J. Number Theory 155 (2015), 36–45.
MR3019753
Chen, Chao-Ping
New asymptotic expansions related to Somos' quadratic recurrence constant.
C. R. Math. Acad. Sci. Paris 351 (2013), no. 1-2, 9–12.
MR2825112 (2012h:11181)
Hirschhorn, Michael D.
A note on Somos' quadratic recurrence constant.
J. Number Theory 131 (2011), no. 11, 2061–2063.
MR2809034 (2012e:05038)
Nemes, Gergő
On the coefficients of an asymptotic expansion related to Somos' quadratic recurrence constant.
Appl. Anal.
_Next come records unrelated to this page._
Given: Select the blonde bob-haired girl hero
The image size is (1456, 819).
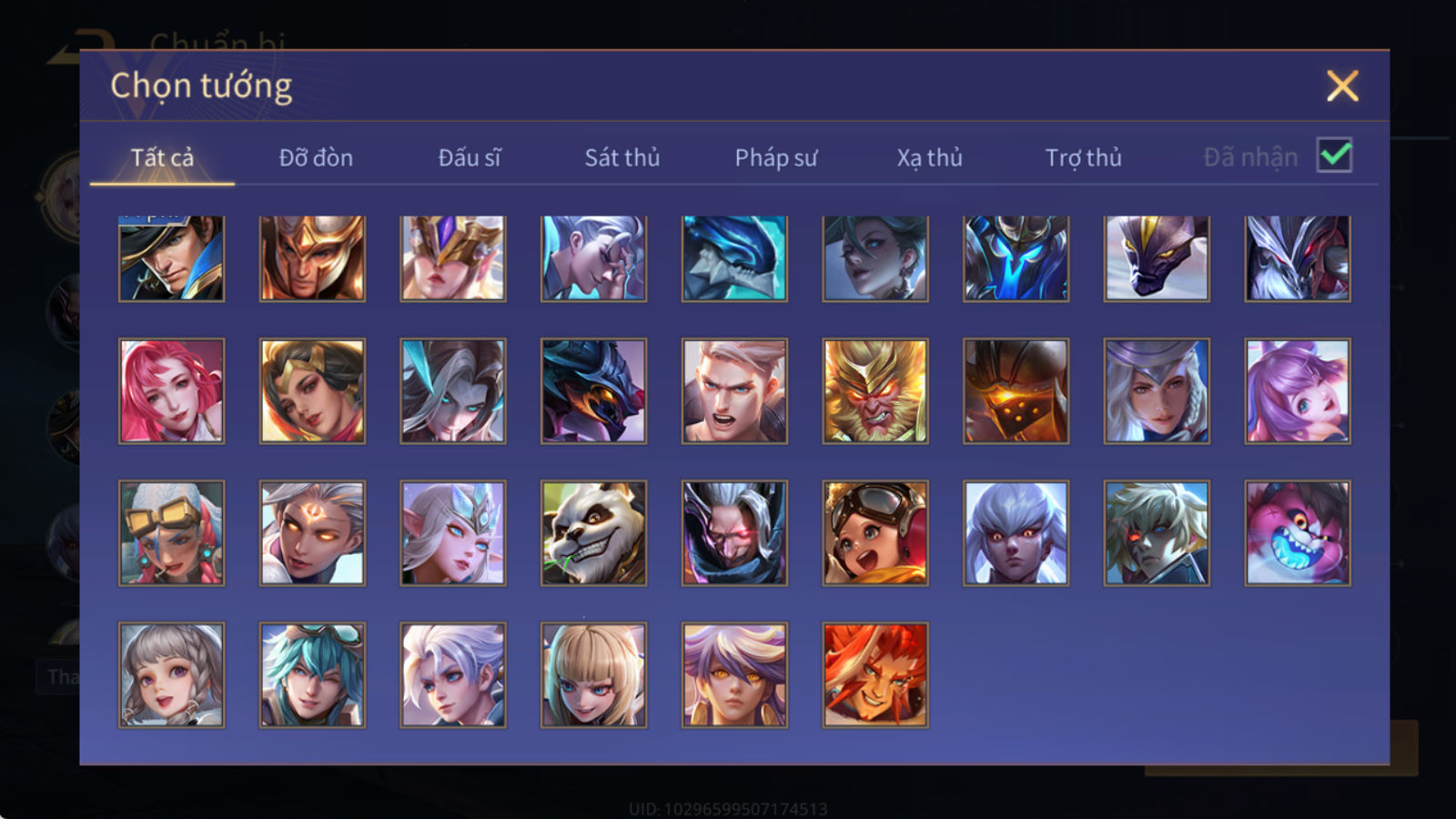Looking at the screenshot, I should 593,675.
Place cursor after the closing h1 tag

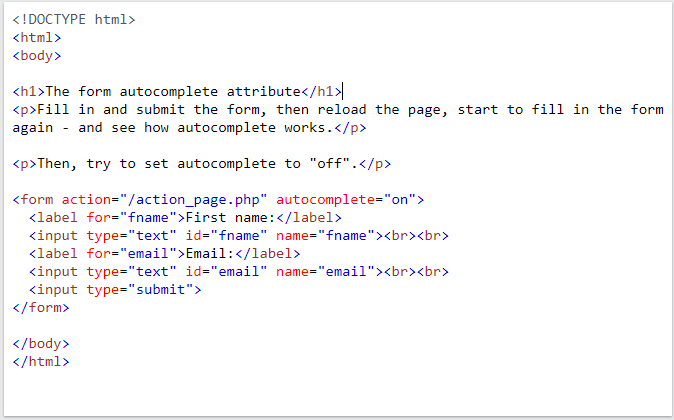(343, 91)
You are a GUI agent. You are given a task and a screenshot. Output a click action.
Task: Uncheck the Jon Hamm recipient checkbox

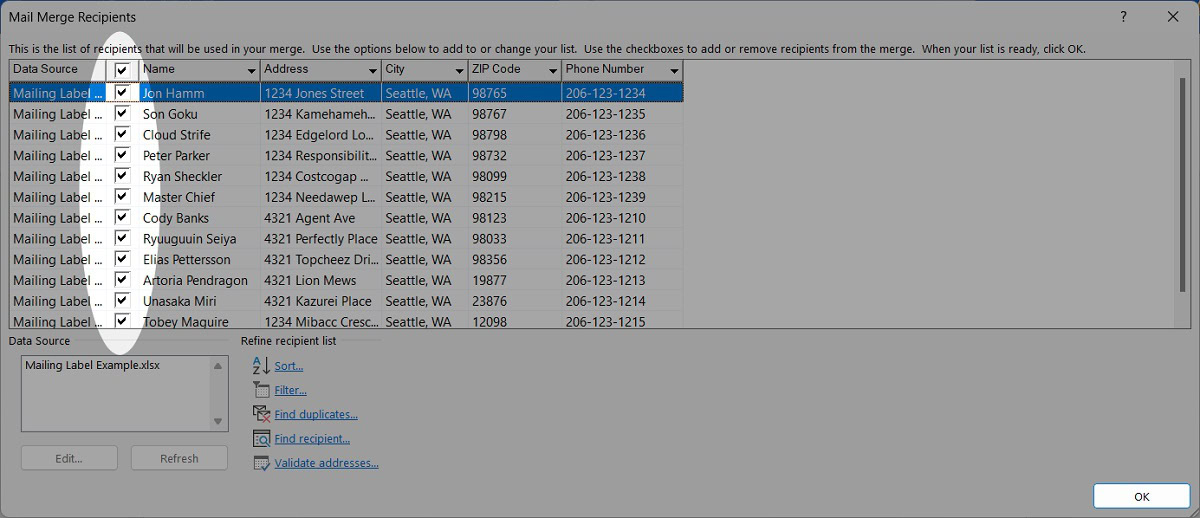click(122, 92)
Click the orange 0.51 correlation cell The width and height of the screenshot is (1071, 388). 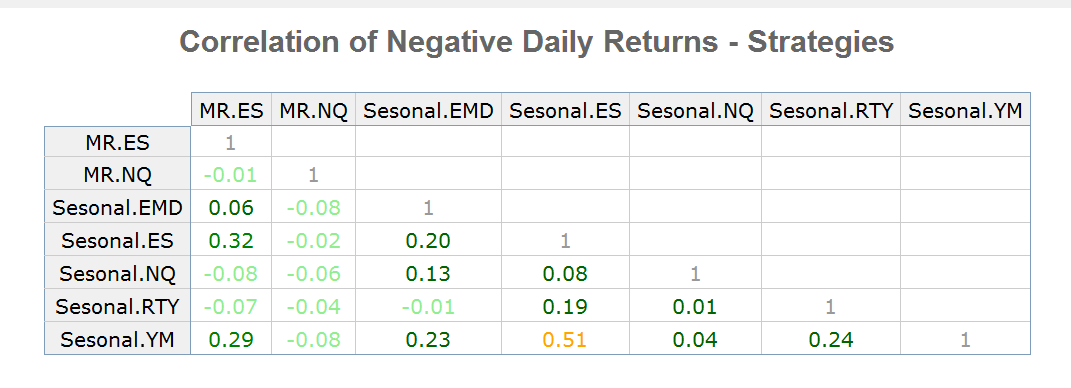coord(565,339)
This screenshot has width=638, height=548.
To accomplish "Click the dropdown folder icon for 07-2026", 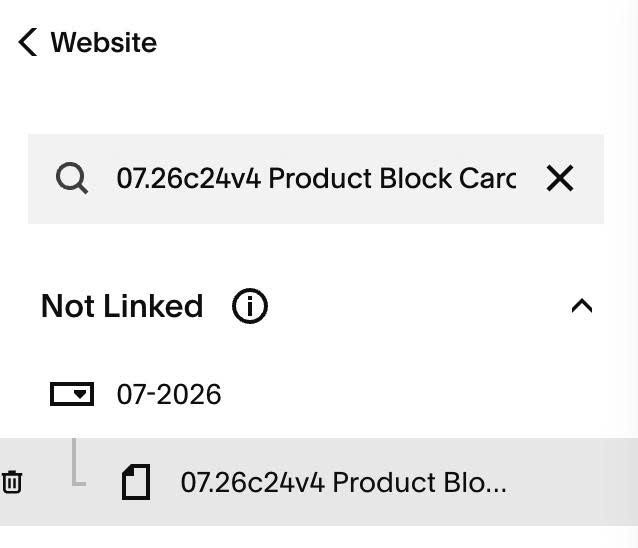I will pyautogui.click(x=72, y=394).
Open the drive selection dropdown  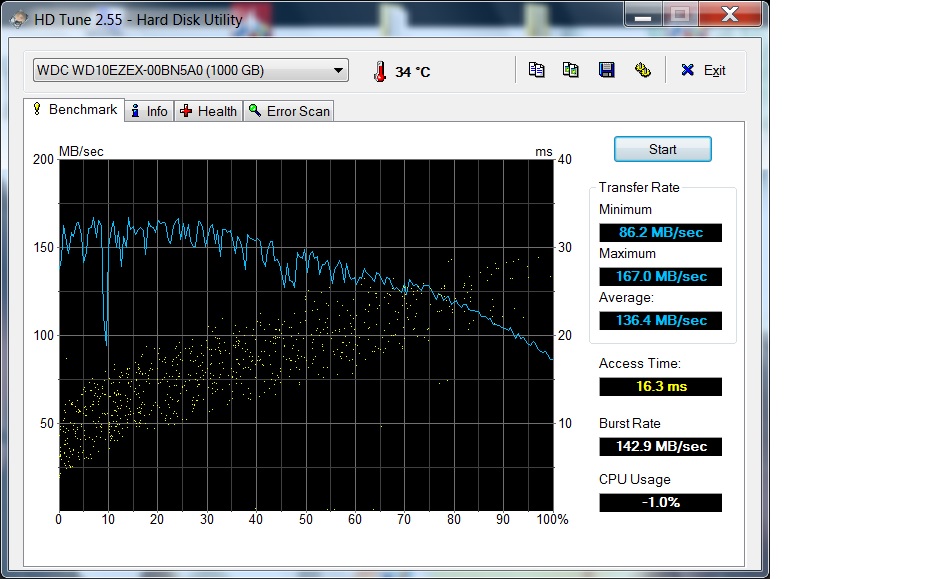[x=190, y=70]
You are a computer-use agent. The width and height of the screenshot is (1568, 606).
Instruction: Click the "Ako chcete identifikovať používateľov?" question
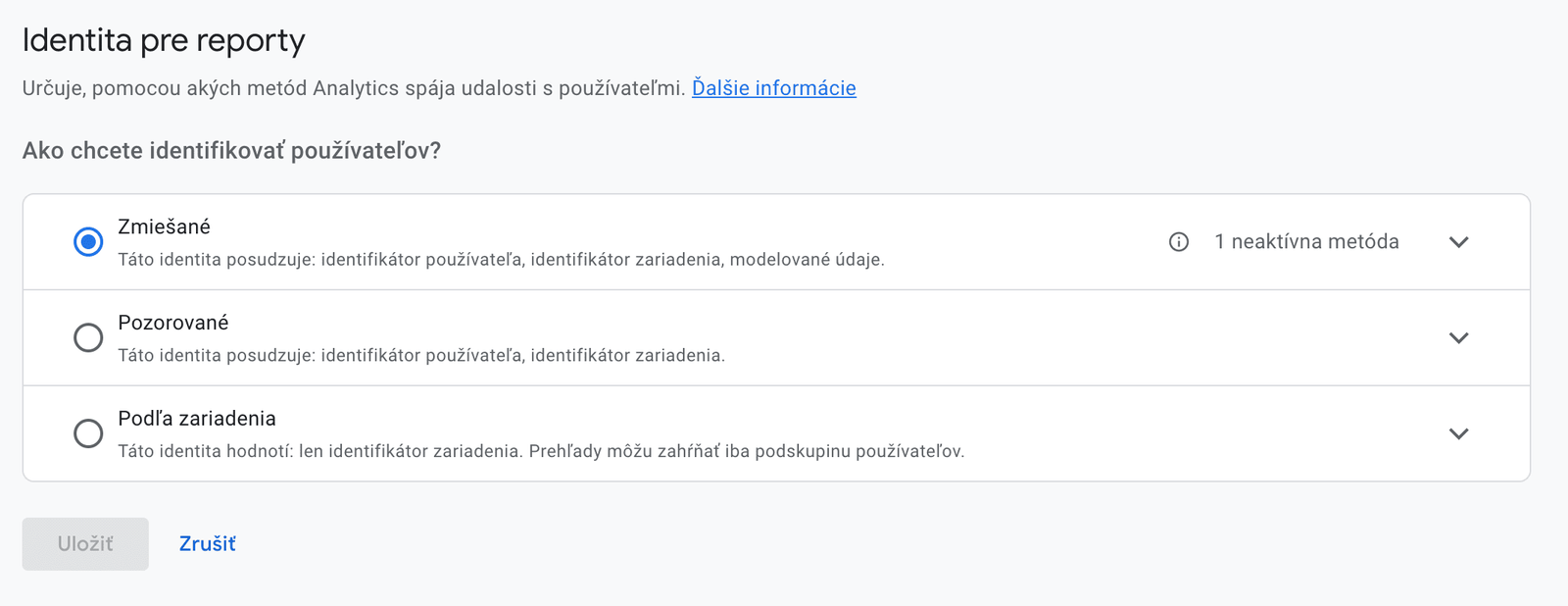point(231,151)
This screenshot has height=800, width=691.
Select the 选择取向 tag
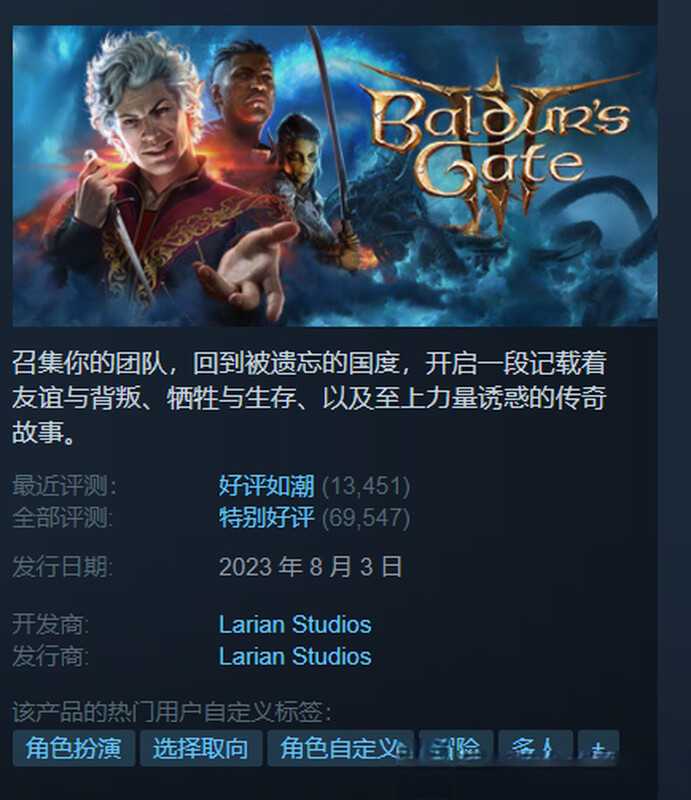(x=201, y=748)
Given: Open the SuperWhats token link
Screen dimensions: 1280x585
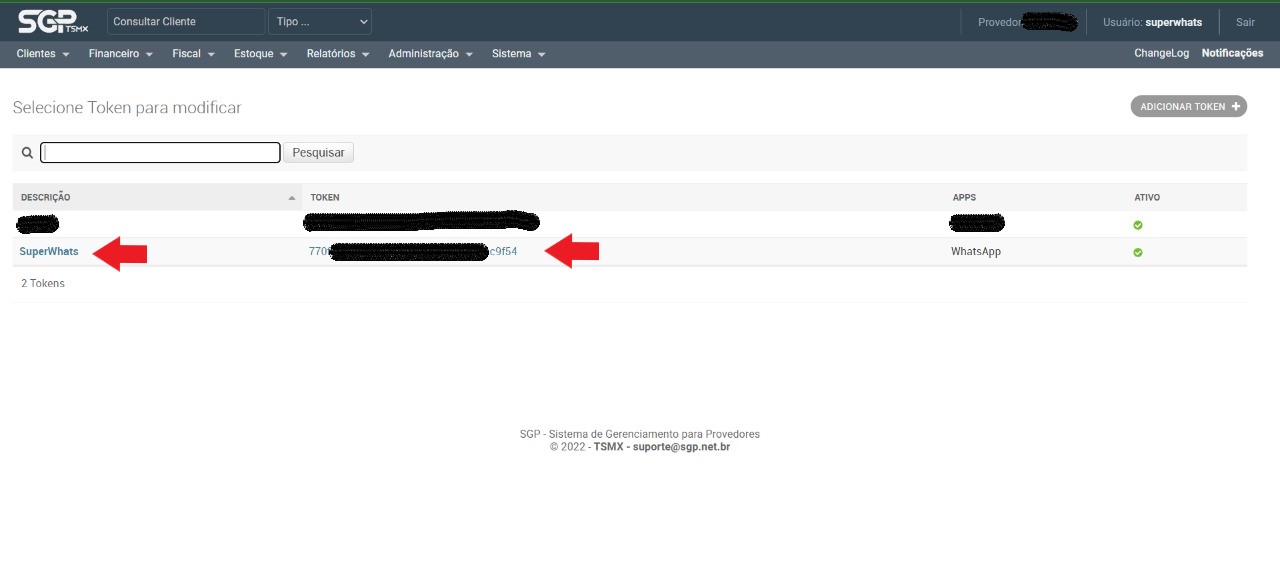Looking at the screenshot, I should click(x=49, y=252).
Discrete Math. 5 (2011), no. 1, 60–66.
MR2684487 (2011i:11179)
Mortici, Cristinel
Estimating the Somos' quadratic recurrence constant.
J. Number Theory 130 (2010), no. 12, 2650–2657.
MR2319662 (2008f:40013)
Sondow, Jonathan; Hadjicostas, Petros
The generalized-Euler-constant function $\gamma(z)$ and a generalization of Somos's quadratic recurrence constant.
J. Math. Anal. Appl. 332 (2007), no. 1, 292–314.
MR2262724 (2008b:11081)
Hessami Pilehrood, Khodabakhsh; Hessami Pilehrood, Tatiana
Arithmetical properties of some series with logarithmic coefficients.
Math. Z. 255 (2007), no. 1, 117–131.
Solution 2:
There exists a finite difference formulation of this problem. This doesn't solve your problem, but it may be at least a bit enlightening, Consider $f(x)$ such that
$$ f(x) = x\sqrt{f(x+1)} $$
Then it follows
$$ f(x) = x \sqrt{(x+1) \sqrt{(x+2) \sqrt{... }}} $$
And $f(1)$ is the value you wish to evaluate.
Another way to write that is
$$ \frac{f(x)^2}{x^2} = f(x+1) $$
Let $f(x) = 2^{g(x)} $
$$ \frac{2^{2g(x)}}{x^2} = 2^{g(x+1} $$
Taking the logarithm of both sides base-2
$$ 2g(x) - 2\log_2{x} = g(x+1) $$
We can now evaluate, this as a run of the mill finite difference equation in G
$$ D_{1,x}g - g = -2\log_2{x} $$
(... lots of work that you can comment and request if you want ...)
$$ 2^{1-x}g = -D_{1,x}^{-1}\left[2^{1-x}\log_2{x} \right] $$
So it follows that
$$ g = -2^{x-1}D_{1,x}^{-1}\left[2^{1-x}\log_2{x} \right] $$
And that
$$ f = 2^{ -2^{x-1}D_{1,x}^{-1}\left[2^{1-x}\log_2{x} \right]} $$
Note that $f(0) = 0$ and therefore the expression
$$ D_{1,x}^{-1}\left[2^{1-x}\log_2{x} \right] $$
must tend to positive infinity as $x$ tends to 0. Analytically i'm not sure how to continue this. But putting it into Wolfram Alpha yields:
http://www.wolframalpha.com/input/?i=f%28x%2B1%29+-+f%28x%29+%3D+2%5E%7B1-x%7Dlog_2%28x%29
That the expression is dependent on polylogarithms (unsurprising) and something called the lerch transcendent (I believe these have to do with generalizing the riemann zeta function).
So if you choose to go down the finite difference path, it seems that you might be using some heavy analytic number theory tools to determine if the expression is transcendental.